The latest episode of the podcast which asks; who is more important - a dead Beatle, or your Nana?

It's cold and dark, pop-crazed youngsters, so it's time once again to binge upon one of our favourite eras of Top Of The Pops. Your hosts are simultaneously deciding which 50 badges to wear for the school Xmas disco, still in hiding from the fake accusation that they had a good cry about someone dying, and going about their business unaware that Santa is going to let them down big style in a week's time. But for a glorious half-hour, we're all distracted by the sight of Pig-Wanker General himself, perched on a gantry, giving us our weekly shot of Pop randomness.

Musicwise, the highs are high and the lows are lower than low. The Beat and The Specials remind us who the daddies were in the Eighventies, but we also get the sickening one-two punch of the second most annoying singer with a lisp of 1980 and a festive celebration of drink-driving, sexual harrassment and homophobia. The Nolans have finally managed to get them dead tight satin trews off, but have replaced them for even tighter designer jeans. Chas and Dave lob out terrifying animal masks. Jona Lewie sets himself up for life. Legs & Co are attacked by ferrets as they pay tribute to Ghandi John. There's the most un-arsed xylophone solo ever. And Little and Large are asked what they think about Pop at the moment. It's brilliant.

——

Apply what you read:
1: Reproduce the podcast description word for word, everything from "Musicwise, the highs" down to "the moment. It's brilliant.".
2: Proceed with the podcast description by writing what comes after its last sentence.

Dataset section:
——

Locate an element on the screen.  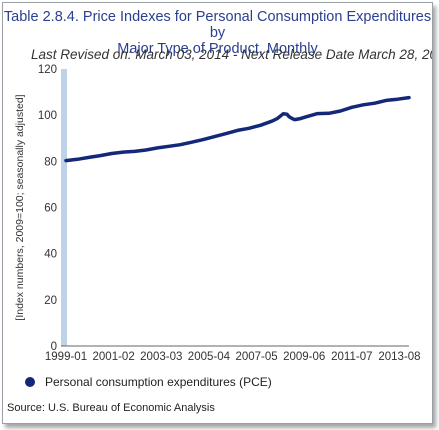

——

Answer set:
1:
Musicwise, the highs are high and the lows are lower than low. The Beat and The Specials remind us who the daddies were in the Eighventies, but we also get the sickening one-two punch of the second most annoying singer with a lisp of 1980 and a festive celebration of drink-driving, sexual harrassment and homophobia. The Nolans have finally managed to get them dead tight satin trews off, but have replaced them for even tighter designer jeans. Chas and Dave lob out terrifying animal masks. Jona Lewie sets himself up for life. Legs & Co are attacked by ferrets as they pay tribute to Ghandi John. There's the most un-arsed xylophone solo ever. And Little and Large are asked what they think about Pop at the moment. It's brilliant.

2:
Simon Price and Neil Kulkarni join Al Needham a pass-around of the UHU-filled crisp bag of late 1980, veering off on tangents such as gerontophiliac porn line adverts, Terry Hall turning your back on you, why having 'OMD' printed on the back of your Harrington is just plain wrong, the Summer of Chinese Death Stars, the wrongness of Gideon, and being sexually initiated by Yoko Ono in a Nottingham council house while eating a 10p mix. The swearing is up to its usual standard, you'll be pleased to hear.